In the spirit of true repression, Orwell has Napoleon keeping the
tools of education from the masses he rules over. Only a select few of
the animals are educated enough to read their own laws in the form of
Seven Commandments printed on the side of the barn, which are artfully
modified in instances when it is most convenient for Napoleon to adapt
them to his personal lusts and political indiscretions. Ultimately,
when Napoleon and his cronies have become utterly scrofulous and
achieved unchallenged control, the commandments are done away with
entirely and replaced by the slogan, "All animals are created equal but
some animals are created more equal than others."

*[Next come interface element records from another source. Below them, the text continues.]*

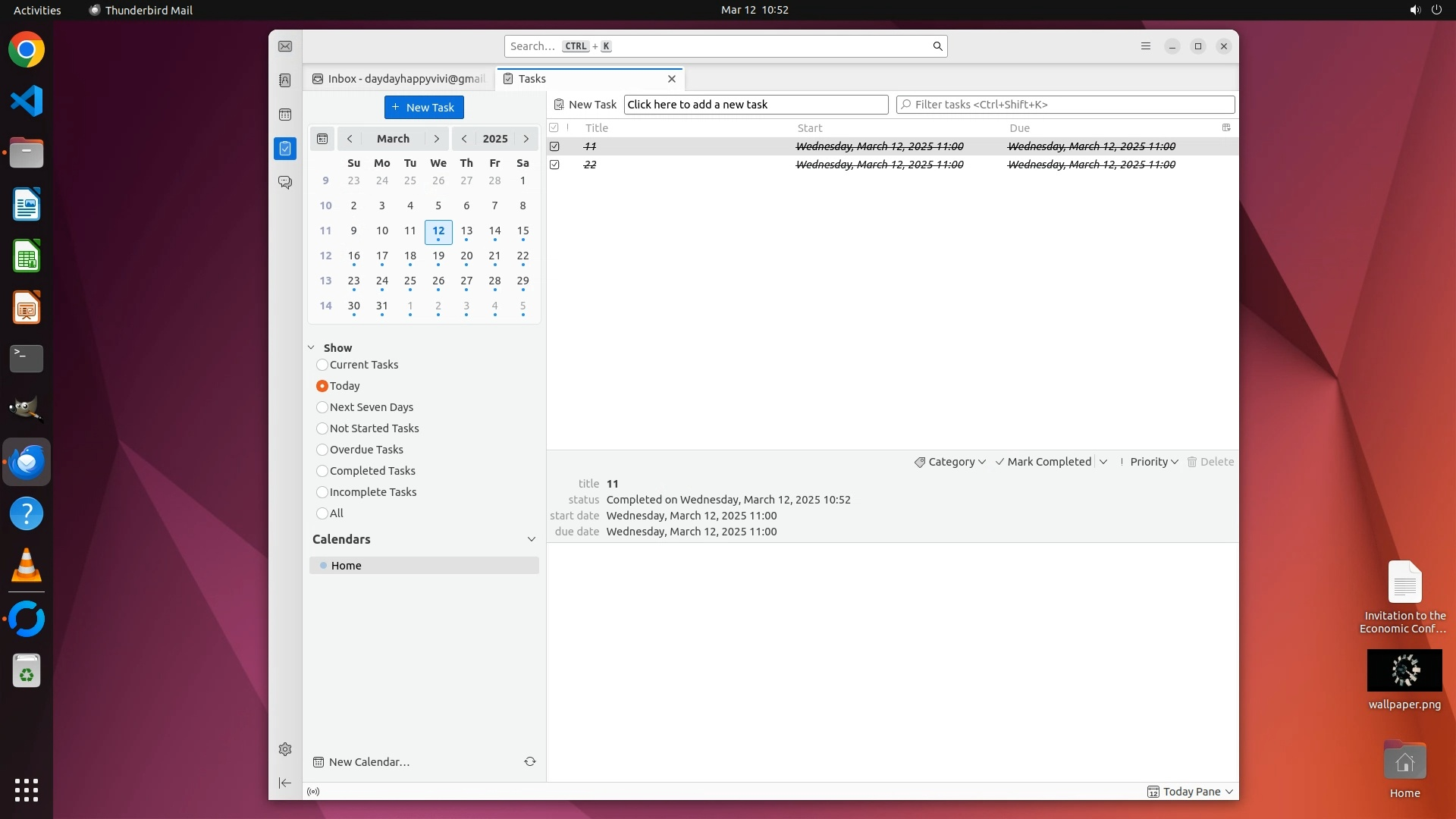1456x819 pixels.
Task: Open Thunderbird settings gear icon
Action: (x=285, y=749)
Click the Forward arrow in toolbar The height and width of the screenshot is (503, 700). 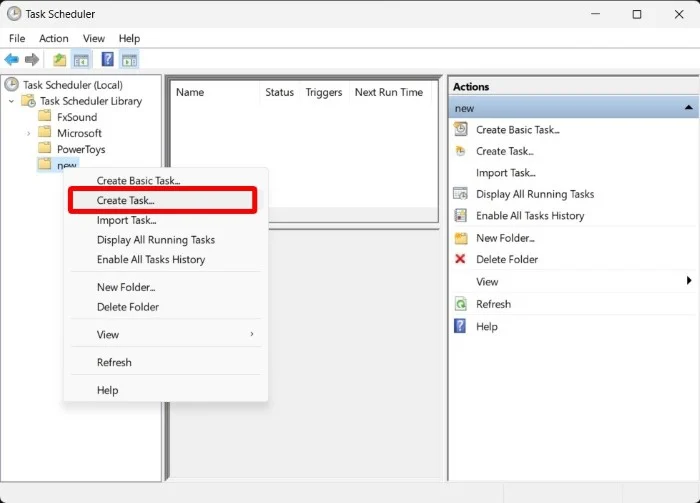[32, 60]
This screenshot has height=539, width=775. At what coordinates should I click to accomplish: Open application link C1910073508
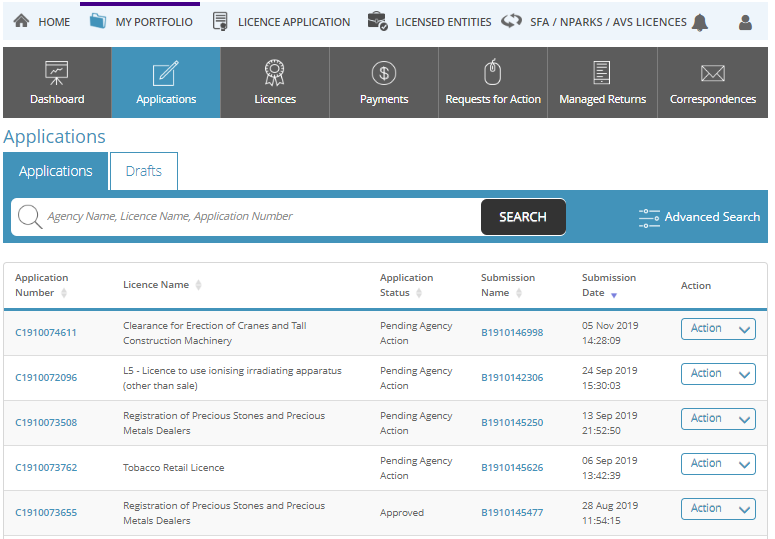coord(46,423)
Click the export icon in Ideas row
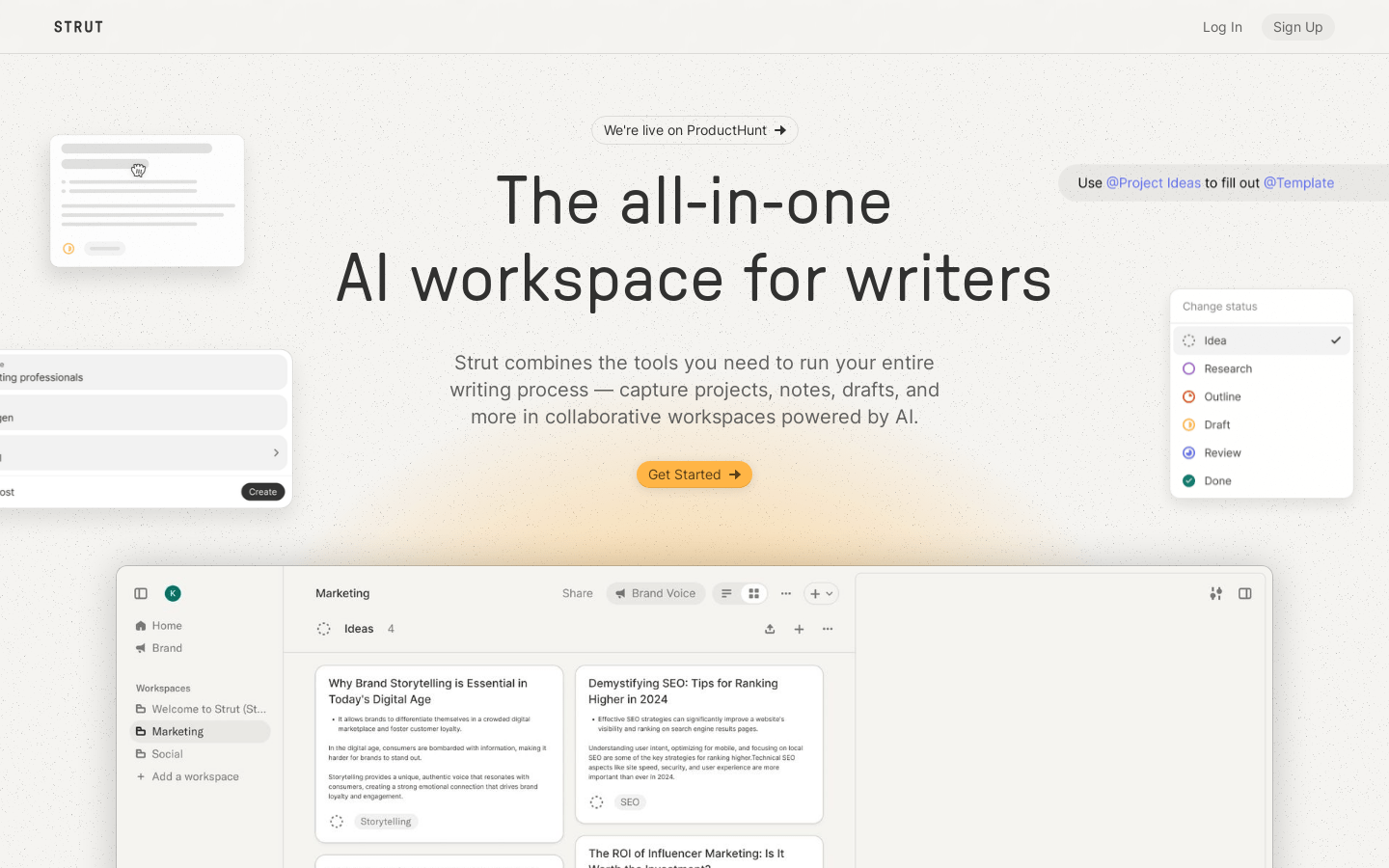This screenshot has height=868, width=1389. [x=770, y=629]
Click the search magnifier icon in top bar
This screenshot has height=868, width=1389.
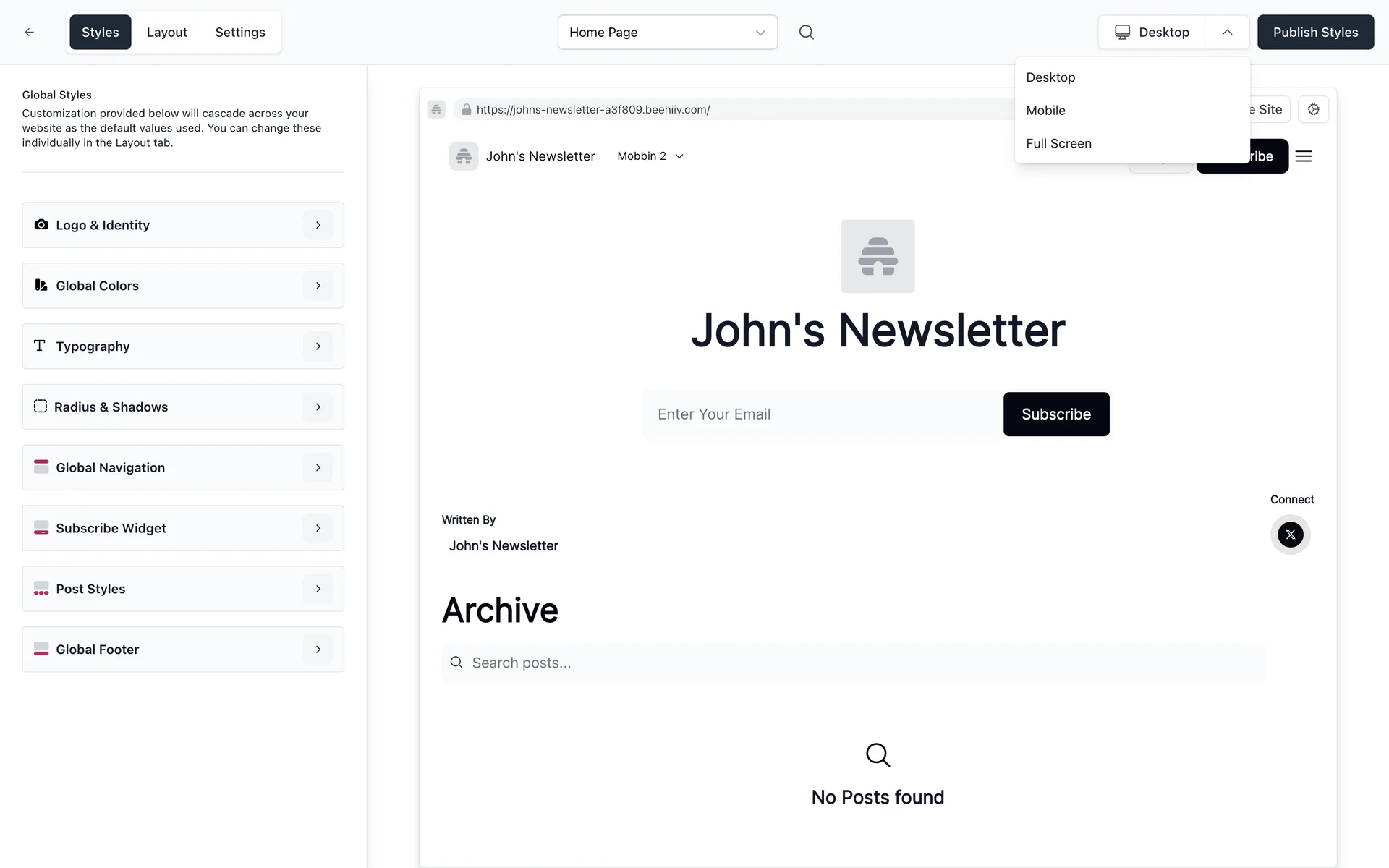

By the time the worker animals realize their economy has been one of
more guns and less butter, it is too late for them to consider taking
back any semblance of equality. Most animals on the farm were content
to be in the role of coolie; to let the pigs rule and gain more power
over their lives until the community fell into the iron grip of
Napoleon and his cabinet. By the time the animals are alerted to the
incongruity of the poor quality of their lives and the gluttony of the
pigs, we find Napoleon and the other pigs going against all of the
communal tenets of the Animal Farm as originally conceived by Old
Major. Instead of denouncing the vile life of man and exalting the
animal with "Four legs good, two legs bad", the pigs emulate man's
existence to the point they finally choose to walk on their hind legs
in physical imitation; the new party slogan, replete with whip in hand,
is now "Four legs good, two legs better!" Their physiognomy even more
closely resembles power-thirsty men who have fattened in such a way as
to emulate the gluttony of despots of the time. When Orwell speaks of
the many chins of the pigs as they sit around the table playing cards
in Jones' old farmhouse with the very men they professed to hate, there
is more than a tongue-in-cheek resemblance to men like Göring and
Mussolini.
Even though many have previously read Animal Farm as part of a core
requirement for a high school or college curriculum, a book such as
this is always worth rereading at a later point in life as a reminder
on how historical events shape an understanding of any lived-in
political climate. It was Orwell's hope that such foresight could be
utilized as an aid for future citizens of the world to pinpoint
potential sources of governmental malignancy. Animal Farm can be read
independent of other sources to glean Orwell's message, for certain,
but is better employed to supplement 1984, which, as an augmented
exposition of his theme, paints a more realistic depiction of the
social philosophy and political dangers he attempted to portray.